You likely already have an idea of how a DAS works: a network of antennas broadcast cellular signal on the carrier’s licensed frequency bands and improving voice and data connectivity for end users. But it’s important to understand that a DAS, in its most abstract, simplified form, has two basic components:

  1. A signal source

    A Distributed Antenna System, as the name implies, “distributes” signal. But it generally doesn’t generate the cellular signal itself. A DAS needs to be fed signal from somewhere. There are four typical signal sources: off-air (via an antenna on the roof), a fiber feed from the carrier’s network, an on-site BTS (Base Transceiver Station)or from Small Cells. We’ll discuss each of these in more detail below.

  2. Distribution system

    The signal source’s signal needs to be distributed throughout a building. There are different kinds of distribution system, but there are four main types: Active (using fiber optic or ethernet cable), Passive, Hybrid, and Digital.

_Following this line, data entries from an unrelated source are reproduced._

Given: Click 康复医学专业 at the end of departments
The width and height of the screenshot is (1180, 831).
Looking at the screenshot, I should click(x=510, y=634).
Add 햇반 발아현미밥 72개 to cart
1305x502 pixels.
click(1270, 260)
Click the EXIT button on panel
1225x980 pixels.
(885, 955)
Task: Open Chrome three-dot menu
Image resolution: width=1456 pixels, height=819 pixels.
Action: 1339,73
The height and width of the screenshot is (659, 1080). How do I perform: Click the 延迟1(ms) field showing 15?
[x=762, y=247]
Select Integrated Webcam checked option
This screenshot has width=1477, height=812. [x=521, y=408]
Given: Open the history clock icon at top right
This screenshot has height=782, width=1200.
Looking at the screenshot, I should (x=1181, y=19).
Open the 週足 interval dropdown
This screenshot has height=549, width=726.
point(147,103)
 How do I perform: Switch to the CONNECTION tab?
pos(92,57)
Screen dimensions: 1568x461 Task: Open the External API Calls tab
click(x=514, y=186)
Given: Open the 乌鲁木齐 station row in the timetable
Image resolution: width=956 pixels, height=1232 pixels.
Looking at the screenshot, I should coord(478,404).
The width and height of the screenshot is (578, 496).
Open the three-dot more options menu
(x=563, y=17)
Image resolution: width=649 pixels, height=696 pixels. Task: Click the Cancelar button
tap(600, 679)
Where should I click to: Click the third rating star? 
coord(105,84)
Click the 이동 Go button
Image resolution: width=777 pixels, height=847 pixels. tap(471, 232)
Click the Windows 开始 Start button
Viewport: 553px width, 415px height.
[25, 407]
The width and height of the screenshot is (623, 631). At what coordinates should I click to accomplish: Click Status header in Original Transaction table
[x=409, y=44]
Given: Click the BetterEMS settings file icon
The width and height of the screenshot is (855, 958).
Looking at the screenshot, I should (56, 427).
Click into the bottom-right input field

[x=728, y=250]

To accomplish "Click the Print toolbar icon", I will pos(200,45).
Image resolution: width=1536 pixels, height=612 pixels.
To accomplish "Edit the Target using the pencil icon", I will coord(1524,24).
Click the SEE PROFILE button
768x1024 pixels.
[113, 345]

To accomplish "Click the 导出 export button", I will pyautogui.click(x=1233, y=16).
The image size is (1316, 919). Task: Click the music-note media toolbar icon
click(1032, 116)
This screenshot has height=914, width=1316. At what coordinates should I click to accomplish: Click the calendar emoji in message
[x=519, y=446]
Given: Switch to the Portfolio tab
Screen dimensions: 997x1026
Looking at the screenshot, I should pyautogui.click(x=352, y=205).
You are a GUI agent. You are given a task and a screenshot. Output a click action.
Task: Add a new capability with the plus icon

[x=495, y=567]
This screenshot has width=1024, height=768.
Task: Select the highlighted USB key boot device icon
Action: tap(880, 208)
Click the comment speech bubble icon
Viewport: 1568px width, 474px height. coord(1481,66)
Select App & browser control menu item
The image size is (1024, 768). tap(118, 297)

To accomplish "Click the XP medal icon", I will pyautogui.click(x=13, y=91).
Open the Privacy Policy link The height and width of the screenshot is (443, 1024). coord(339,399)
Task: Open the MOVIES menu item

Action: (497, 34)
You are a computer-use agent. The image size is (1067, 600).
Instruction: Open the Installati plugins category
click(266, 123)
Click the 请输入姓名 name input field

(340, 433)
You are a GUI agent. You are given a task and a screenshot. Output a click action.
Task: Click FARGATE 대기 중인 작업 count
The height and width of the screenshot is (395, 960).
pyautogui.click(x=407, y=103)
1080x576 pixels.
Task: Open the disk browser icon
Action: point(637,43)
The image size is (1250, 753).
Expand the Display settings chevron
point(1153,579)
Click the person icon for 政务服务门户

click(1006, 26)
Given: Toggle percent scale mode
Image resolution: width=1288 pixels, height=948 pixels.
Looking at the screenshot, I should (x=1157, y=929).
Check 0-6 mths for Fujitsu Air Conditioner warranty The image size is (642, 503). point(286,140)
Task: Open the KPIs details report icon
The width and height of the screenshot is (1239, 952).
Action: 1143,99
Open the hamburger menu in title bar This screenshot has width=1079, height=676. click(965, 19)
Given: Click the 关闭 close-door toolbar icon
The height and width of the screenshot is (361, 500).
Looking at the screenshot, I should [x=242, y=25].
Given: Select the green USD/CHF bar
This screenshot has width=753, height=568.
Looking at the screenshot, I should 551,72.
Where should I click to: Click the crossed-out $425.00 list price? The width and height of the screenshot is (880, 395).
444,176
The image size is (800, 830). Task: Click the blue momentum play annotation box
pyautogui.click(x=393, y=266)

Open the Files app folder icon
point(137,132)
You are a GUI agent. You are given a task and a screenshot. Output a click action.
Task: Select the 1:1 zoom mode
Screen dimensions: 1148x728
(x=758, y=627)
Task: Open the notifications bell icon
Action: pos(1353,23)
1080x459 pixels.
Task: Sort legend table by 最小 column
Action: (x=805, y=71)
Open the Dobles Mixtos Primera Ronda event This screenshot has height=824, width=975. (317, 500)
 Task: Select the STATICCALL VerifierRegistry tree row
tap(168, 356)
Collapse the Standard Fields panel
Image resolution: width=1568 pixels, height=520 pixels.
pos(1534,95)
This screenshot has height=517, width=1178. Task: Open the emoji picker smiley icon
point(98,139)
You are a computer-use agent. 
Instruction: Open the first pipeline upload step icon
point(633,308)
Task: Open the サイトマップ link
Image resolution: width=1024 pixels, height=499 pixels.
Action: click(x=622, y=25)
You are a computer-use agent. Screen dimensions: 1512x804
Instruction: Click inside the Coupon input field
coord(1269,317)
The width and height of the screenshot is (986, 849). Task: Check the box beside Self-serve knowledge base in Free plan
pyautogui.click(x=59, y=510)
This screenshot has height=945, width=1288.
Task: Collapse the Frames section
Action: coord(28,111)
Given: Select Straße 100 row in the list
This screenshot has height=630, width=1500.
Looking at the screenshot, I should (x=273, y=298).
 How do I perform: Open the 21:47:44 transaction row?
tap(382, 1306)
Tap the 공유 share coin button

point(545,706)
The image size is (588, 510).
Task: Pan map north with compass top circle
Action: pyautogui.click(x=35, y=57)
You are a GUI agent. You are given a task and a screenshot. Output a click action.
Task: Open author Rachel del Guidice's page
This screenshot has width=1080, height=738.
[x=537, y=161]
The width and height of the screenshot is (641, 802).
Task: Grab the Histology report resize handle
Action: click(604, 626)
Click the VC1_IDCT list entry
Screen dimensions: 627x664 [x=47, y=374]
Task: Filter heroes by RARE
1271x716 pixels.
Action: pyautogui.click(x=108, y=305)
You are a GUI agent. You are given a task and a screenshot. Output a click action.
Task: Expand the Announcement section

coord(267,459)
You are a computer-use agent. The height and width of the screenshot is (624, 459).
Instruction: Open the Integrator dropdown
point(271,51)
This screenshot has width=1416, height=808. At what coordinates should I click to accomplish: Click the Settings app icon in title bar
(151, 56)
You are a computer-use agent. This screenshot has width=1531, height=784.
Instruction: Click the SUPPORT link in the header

    Depending on what kind of distribution system is used, a DAS may or may not need “remote units” to convert fiber or Ethernet digital signals back to radio frequency signals. The final RF signal is then broadcast via in-building antennas.

Basic DAS Structure
Basic DAS Structure

Coverage vs Capacity

When choosing to implement a Distributed Antenna System, building owners are typically focused on solving on one of two problems:

  • Problem 1: Extending the edges of coverage

    DAS technology is often used to extend cellular coverage at the edges of existing macro cellular networks. Those edges can be anywhere: underground, inside a building, or between towers where macro network is weak. A typical example might be a hospital with dense building materials where there’s little or no cellular coverage indoors.

  • Problem 2: Increasing capacity in dense usage areas

    Some locations see a lot more cellular data usage than others. Think of a sports stadium hosting the Super Bowl, or a large music venue hosting Justin Timberlake. If the venue relied on a nearby cell tower to provide coverage to all those users, the tower and the local network would quickly become overwhelmed and unstable.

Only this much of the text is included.